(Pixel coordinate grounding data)
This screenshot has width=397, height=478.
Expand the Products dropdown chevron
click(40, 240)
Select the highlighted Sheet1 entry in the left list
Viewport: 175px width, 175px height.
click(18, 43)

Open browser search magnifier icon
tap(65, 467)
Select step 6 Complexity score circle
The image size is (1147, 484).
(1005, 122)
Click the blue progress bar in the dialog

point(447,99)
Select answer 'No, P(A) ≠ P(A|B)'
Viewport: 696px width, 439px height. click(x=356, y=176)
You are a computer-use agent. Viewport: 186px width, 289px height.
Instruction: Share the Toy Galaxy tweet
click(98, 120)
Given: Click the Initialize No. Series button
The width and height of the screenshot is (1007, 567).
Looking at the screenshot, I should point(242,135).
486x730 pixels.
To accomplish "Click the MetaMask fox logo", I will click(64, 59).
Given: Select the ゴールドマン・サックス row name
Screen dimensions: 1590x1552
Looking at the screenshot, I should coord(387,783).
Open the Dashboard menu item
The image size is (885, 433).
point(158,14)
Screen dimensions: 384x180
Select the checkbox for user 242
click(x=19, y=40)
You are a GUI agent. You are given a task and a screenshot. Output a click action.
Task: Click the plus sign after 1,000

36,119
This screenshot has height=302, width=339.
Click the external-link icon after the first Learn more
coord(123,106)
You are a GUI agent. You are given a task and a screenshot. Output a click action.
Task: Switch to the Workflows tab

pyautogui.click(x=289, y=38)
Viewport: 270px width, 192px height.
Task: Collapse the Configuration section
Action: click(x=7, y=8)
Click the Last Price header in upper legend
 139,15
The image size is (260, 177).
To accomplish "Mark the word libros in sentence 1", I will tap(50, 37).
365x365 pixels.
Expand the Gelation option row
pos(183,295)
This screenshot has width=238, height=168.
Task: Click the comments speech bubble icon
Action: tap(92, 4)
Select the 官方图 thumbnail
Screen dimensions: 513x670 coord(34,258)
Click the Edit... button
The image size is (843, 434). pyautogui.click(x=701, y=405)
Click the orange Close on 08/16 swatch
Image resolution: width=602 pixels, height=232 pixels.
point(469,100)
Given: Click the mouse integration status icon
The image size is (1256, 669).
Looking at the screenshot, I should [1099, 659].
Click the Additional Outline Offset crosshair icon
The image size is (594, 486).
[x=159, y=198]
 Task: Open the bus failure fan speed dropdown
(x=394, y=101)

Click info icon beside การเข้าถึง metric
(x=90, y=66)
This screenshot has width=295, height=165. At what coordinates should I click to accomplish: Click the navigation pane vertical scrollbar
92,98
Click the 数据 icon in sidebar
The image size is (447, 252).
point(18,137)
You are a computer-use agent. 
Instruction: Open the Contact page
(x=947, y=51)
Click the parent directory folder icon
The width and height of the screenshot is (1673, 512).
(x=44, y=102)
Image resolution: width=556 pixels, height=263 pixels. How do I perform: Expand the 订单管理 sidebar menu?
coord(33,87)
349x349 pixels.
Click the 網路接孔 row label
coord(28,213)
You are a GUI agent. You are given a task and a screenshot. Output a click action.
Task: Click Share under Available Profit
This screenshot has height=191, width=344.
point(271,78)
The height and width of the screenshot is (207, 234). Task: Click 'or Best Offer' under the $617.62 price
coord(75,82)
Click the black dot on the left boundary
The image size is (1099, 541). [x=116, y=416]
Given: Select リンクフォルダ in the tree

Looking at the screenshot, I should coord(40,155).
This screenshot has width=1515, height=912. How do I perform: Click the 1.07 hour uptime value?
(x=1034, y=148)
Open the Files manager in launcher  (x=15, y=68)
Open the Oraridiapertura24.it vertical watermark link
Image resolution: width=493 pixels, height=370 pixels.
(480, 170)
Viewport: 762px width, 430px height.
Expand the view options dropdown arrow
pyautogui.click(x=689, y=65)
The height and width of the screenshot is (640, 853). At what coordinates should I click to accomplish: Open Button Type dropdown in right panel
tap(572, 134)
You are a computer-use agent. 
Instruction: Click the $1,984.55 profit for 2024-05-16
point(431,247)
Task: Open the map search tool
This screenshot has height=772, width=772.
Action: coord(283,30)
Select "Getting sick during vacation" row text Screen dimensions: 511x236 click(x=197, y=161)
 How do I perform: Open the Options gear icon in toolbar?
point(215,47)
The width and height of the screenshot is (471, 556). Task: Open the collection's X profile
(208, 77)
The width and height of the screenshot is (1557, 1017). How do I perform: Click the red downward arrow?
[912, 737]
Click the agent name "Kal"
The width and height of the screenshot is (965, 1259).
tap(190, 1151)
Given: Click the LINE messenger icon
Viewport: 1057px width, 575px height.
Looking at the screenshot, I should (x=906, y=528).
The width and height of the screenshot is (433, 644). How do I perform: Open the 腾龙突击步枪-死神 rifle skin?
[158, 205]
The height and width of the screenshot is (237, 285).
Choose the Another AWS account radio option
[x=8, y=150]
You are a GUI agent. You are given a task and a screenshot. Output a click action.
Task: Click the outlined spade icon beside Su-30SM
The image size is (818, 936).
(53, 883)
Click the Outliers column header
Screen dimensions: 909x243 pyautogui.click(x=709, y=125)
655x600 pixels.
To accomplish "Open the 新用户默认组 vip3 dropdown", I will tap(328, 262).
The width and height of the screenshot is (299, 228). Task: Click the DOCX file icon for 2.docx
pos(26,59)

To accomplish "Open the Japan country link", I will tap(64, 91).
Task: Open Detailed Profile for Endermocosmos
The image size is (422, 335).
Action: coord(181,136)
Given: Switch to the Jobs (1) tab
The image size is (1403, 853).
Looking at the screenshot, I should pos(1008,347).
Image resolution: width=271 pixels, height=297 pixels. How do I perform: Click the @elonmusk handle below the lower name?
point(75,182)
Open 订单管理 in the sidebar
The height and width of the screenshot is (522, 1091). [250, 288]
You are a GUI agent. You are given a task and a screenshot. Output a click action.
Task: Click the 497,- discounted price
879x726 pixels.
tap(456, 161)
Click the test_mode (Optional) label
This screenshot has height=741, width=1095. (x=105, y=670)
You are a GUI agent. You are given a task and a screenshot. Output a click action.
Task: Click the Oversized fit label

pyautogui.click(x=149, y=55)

**Task**
Print the records above again, every one, exactly as written.

**Solution to this exercise**
This screenshot has width=397, height=478.
Expand the Products dropdown chevron
click(40, 240)
Select the highlighted Sheet1 entry in the left list
Viewport: 175px width, 175px height.
click(18, 43)

Open browser search magnifier icon
tap(65, 467)
Select step 6 Complexity score circle
The image size is (1147, 484).
(1005, 122)
Click the blue progress bar in the dialog

point(447,99)
Select answer 'No, P(A) ≠ P(A|B)'
Viewport: 696px width, 439px height. click(x=356, y=176)
You are a computer-use agent. Viewport: 186px width, 289px height.
Instruction: Share the Toy Galaxy tweet
click(98, 120)
Given: Click the Initialize No. Series button
The width and height of the screenshot is (1007, 567).
Looking at the screenshot, I should point(242,135).
486x730 pixels.
To accomplish "Click the MetaMask fox logo", I will click(64, 59).
Given: Select the ゴールドマン・サックス row name
Screen dimensions: 1590x1552
Looking at the screenshot, I should coord(387,783).
Open the Dashboard menu item
The image size is (885, 433).
point(158,14)
Screen dimensions: 384x180
Select the checkbox for user 242
click(x=19, y=40)
You are a GUI agent. You are given a task and a screenshot. Output a click action.
Task: Click the plus sign after 1,000

36,119
This screenshot has height=302, width=339.
Click the external-link icon after the first Learn more
coord(123,106)
You are a GUI agent. You are given a task and a screenshot. Output a click action.
Task: Switch to the Workflows tab

pyautogui.click(x=289, y=38)
Viewport: 270px width, 192px height.
Task: Collapse the Configuration section
Action: click(x=7, y=8)
Click the Last Price header in upper legend
 139,15
The image size is (260, 177).
To accomplish "Mark the word libros in sentence 1", I will tap(50, 37).
365x365 pixels.
Expand the Gelation option row
pos(183,295)
This screenshot has width=238, height=168.
Task: Click the comments speech bubble icon
Action: tap(92, 4)
Select the 官方图 thumbnail
Screen dimensions: 513x670 coord(34,258)
Click the Edit... button
The image size is (843, 434). pyautogui.click(x=701, y=405)
Click the orange Close on 08/16 swatch
Image resolution: width=602 pixels, height=232 pixels.
point(469,100)
Given: Click the mouse integration status icon
The image size is (1256, 669).
Looking at the screenshot, I should [1099, 659].
Click the Additional Outline Offset crosshair icon
The image size is (594, 486).
[x=159, y=198]
 Task: Open the bus failure fan speed dropdown
(x=394, y=101)

Click info icon beside การเข้าถึง metric
(x=90, y=66)
This screenshot has width=295, height=165. At what coordinates should I click to accomplish: Click the navigation pane vertical scrollbar
92,98
Click the 数据 icon in sidebar
The image size is (447, 252).
point(18,137)
You are a computer-use agent. 
Instruction: Open the Contact page
(x=947, y=51)
Click the parent directory folder icon
The width and height of the screenshot is (1673, 512).
(x=44, y=102)
Image resolution: width=556 pixels, height=263 pixels. How do I perform: Expand the 订单管理 sidebar menu?
coord(33,87)
349x349 pixels.
Click the 網路接孔 row label
coord(28,213)
You are a GUI agent. You are given a task and a screenshot. Output a click action.
Task: Click Share under Available Profit
This screenshot has height=191, width=344.
point(271,78)
The height and width of the screenshot is (207, 234). Task: Click 'or Best Offer' under the $617.62 price
coord(75,82)
Click the black dot on the left boundary
The image size is (1099, 541). [x=116, y=416]
Given: Select リンクフォルダ in the tree

Looking at the screenshot, I should coord(40,155).
This screenshot has width=1515, height=912. How do I perform: Click the 1.07 hour uptime value?
(x=1034, y=148)
Open the Files manager in launcher  (x=15, y=68)
Open the Oraridiapertura24.it vertical watermark link
Image resolution: width=493 pixels, height=370 pixels.
(480, 170)
Viewport: 762px width, 430px height.
Expand the view options dropdown arrow
pyautogui.click(x=689, y=65)
The height and width of the screenshot is (640, 853). At what coordinates should I click to accomplish: Open Button Type dropdown in right panel
tap(572, 134)
You are a computer-use agent. 
Instruction: Click the $1,984.55 profit for 2024-05-16
point(431,247)
Task: Open the map search tool
This screenshot has height=772, width=772.
Action: coord(283,30)
Select "Getting sick during vacation" row text Screen dimensions: 511x236 click(x=197, y=161)
 How do I perform: Open the Options gear icon in toolbar?
point(215,47)
The width and height of the screenshot is (471, 556). Task: Open the collection's X profile
(208, 77)
The width and height of the screenshot is (1557, 1017). How do I perform: Click the red downward arrow?
[912, 737]
Click the agent name "Kal"
The width and height of the screenshot is (965, 1259).
tap(190, 1151)
Given: Click the LINE messenger icon
Viewport: 1057px width, 575px height.
Looking at the screenshot, I should (x=906, y=528).
The width and height of the screenshot is (433, 644). How do I perform: Open the 腾龙突击步枪-死神 rifle skin?
[158, 205]
The height and width of the screenshot is (237, 285).
Choose the Another AWS account radio option
[x=8, y=150]
You are a GUI agent. You are given a task and a screenshot. Output a click action.
Task: Click the outlined spade icon beside Su-30SM
The image size is (818, 936).
(53, 883)
Click the Outliers column header
Screen dimensions: 909x243 pyautogui.click(x=709, y=125)
655x600 pixels.
To accomplish "Open the 新用户默认组 vip3 dropdown", I will tap(328, 262).
The width and height of the screenshot is (299, 228). Task: Click the DOCX file icon for 2.docx
pos(26,59)

To accomplish "Open the Japan country link", I will tap(64, 91).
Task: Open Detailed Profile for Endermocosmos
The image size is (422, 335).
Action: coord(181,136)
Given: Switch to the Jobs (1) tab
The image size is (1403, 853).
Looking at the screenshot, I should pos(1008,347).
Image resolution: width=271 pixels, height=297 pixels. How do I perform: Click the @elonmusk handle below the lower name?
point(75,182)
Open 订单管理 in the sidebar
The height and width of the screenshot is (522, 1091). [250, 288]
You are a GUI agent. You are given a task and a screenshot. Output a click action.
Task: Click the 497,- discounted price
879x726 pixels.
tap(456, 161)
Click the test_mode (Optional) label
This screenshot has height=741, width=1095. (x=105, y=670)
You are a GUI agent. You are given a task and a screenshot. Output a click action.
Task: Click the Oversized fit label

pyautogui.click(x=149, y=55)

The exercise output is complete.